Over the course of our next day in the city, we mainly wandered around and took in the beautiful sights. Our main stops were the Akershus Fortress, Frognerparken and the Oslo Opera House. We also spent some time wandering back at Karl Johan’s Gate even though many stores were closed due to it being Sunday.
The Akershus Castle was completed in the 1300’s, but its restoration into the Akershus Fortress didn’t start until the 1900’s. The purpose of the fort was to protect the city from potential attacks. In the past, the fort has served as a castle, military base and a prison, and now, even though it is a military area, it is open daily to the public.
Each day at 1:30 pm, you can watch the changing of the guards in a courtyard area. There are also guided tours available, but if you would just like to walk around like we did, you can do that as well–the Akershus Castle is also open to visitors in the summer. The views overlooking the fjord and harbor of Oslo are beautiful.

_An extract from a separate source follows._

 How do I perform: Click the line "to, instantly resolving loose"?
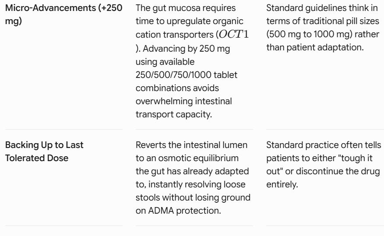pyautogui.click(x=190, y=184)
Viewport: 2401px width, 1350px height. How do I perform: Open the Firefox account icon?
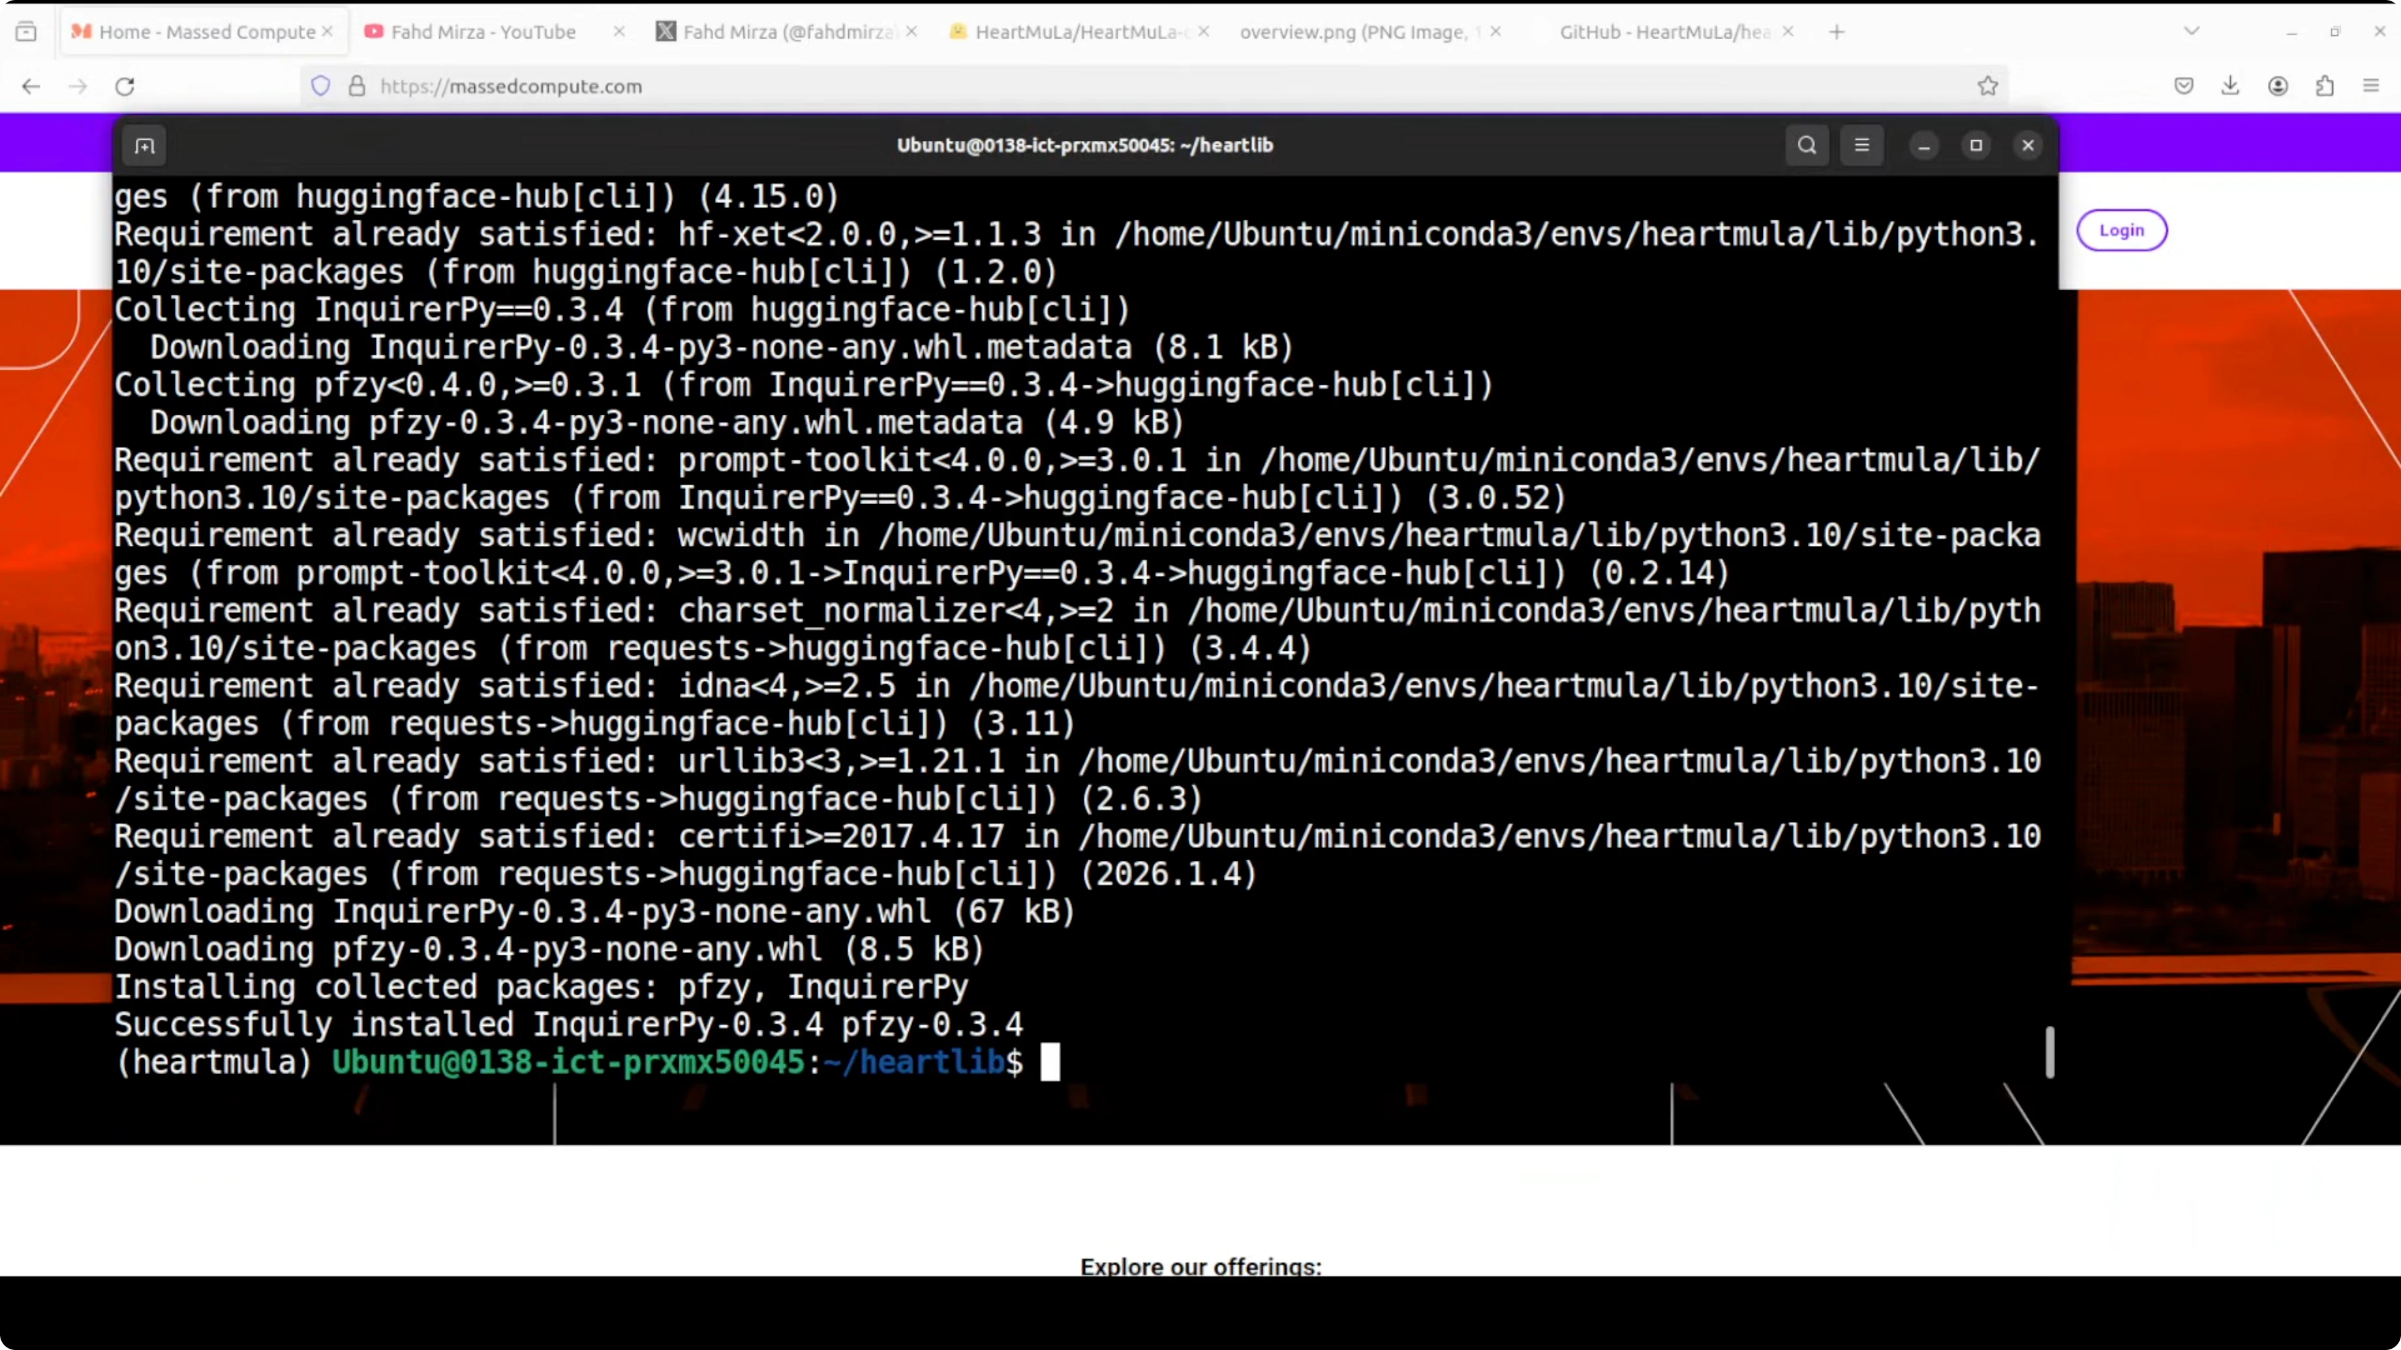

In Frognerparken, or Vigelandsparken Sculpture Park which it is commonly referred to as, you will find large open spaces great for lounging, as well as many stone statues created by Gustav Vigeland. In the summer, the park is popular with locals–it makes for a great place to picnic, walk, play and get some of the summertime sun. We were surprised with how many people we saw sprawled out on the grass throughout the endless park; I liked seeing so many people take advantage of the nature and parks within the city.
The statues are spread throughout the park, but the main attraction is the Monolith, which is a column that was carved from just one stone and rises over 14 meters tall. Within the column there are 121 human figures carved, and it is quite the sight to see. Surrounding the Monolith, there are numerous smaller statues along the steps. The entire park has 212 statues in total, all of which were crafted by Mr. Vigeland himself, making this the largest sculpture park in the world, created by one artist.

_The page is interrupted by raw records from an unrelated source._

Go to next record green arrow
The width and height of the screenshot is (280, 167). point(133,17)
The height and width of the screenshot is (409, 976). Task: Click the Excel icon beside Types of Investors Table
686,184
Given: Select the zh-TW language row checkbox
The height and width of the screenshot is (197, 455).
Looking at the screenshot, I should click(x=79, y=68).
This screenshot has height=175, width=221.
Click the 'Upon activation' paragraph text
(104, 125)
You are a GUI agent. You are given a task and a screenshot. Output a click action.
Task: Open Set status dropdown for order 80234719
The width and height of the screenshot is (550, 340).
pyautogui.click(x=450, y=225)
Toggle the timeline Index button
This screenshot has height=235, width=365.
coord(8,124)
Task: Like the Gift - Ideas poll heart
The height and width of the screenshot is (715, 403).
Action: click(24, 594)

Resting on the banks of the Bjørvika district near the center of Oslo, sits the Oslo Opera House. Architecturally, this building is stunning to look at, and also fun to walk around on. The sloping marble roof that rises up directly from the Oslofjord, almost feels like a marble beach; it creates a great place to lounge in the sun. You are able to wander around the entire white roof to explore the great views of the city from various lookout points. There are stairs, but you can explore any area of the roof you choose, so if it’s raining, be careful not to slip! Even though we didn’t make it inside of the Opera house, I loved being up on the roof–it was quite an adventure in and of itself.
Have you been to Oslo? What was your favorite thing to do?